*** Opening TASK INPUTS ***
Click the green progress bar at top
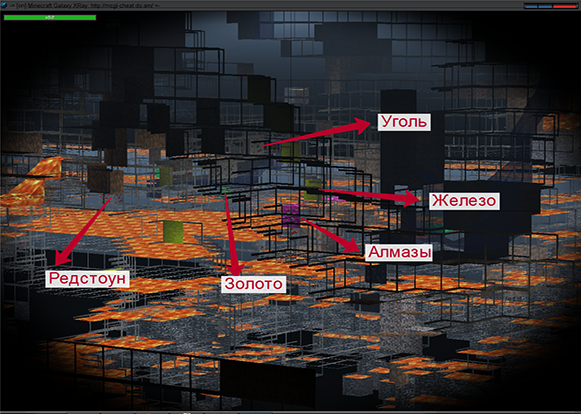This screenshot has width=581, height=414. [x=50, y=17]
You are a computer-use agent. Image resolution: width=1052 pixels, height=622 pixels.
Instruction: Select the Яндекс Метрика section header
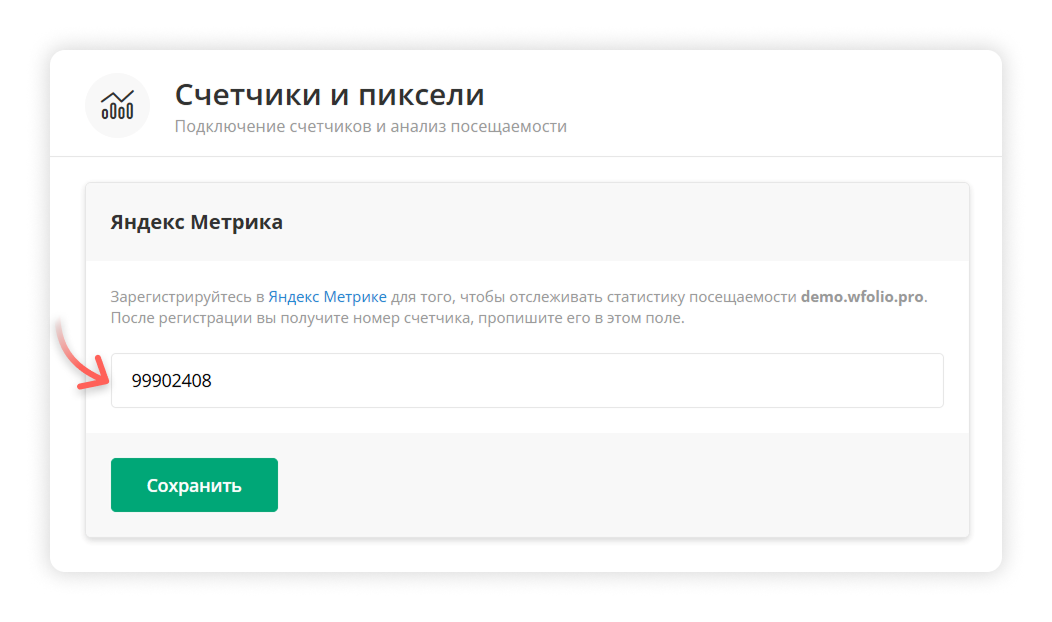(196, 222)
*** Closing TASK INPUTS ***
### TASK
Would you write out an exact copy of the entries above, with no images?

### EXERCISE RESPONSE
Click the green progress bar at top
This screenshot has width=581, height=414. [x=50, y=17]
You are a computer-use agent. Image resolution: width=1052 pixels, height=622 pixels.
Instruction: Select the Яндекс Метрика section header
(196, 222)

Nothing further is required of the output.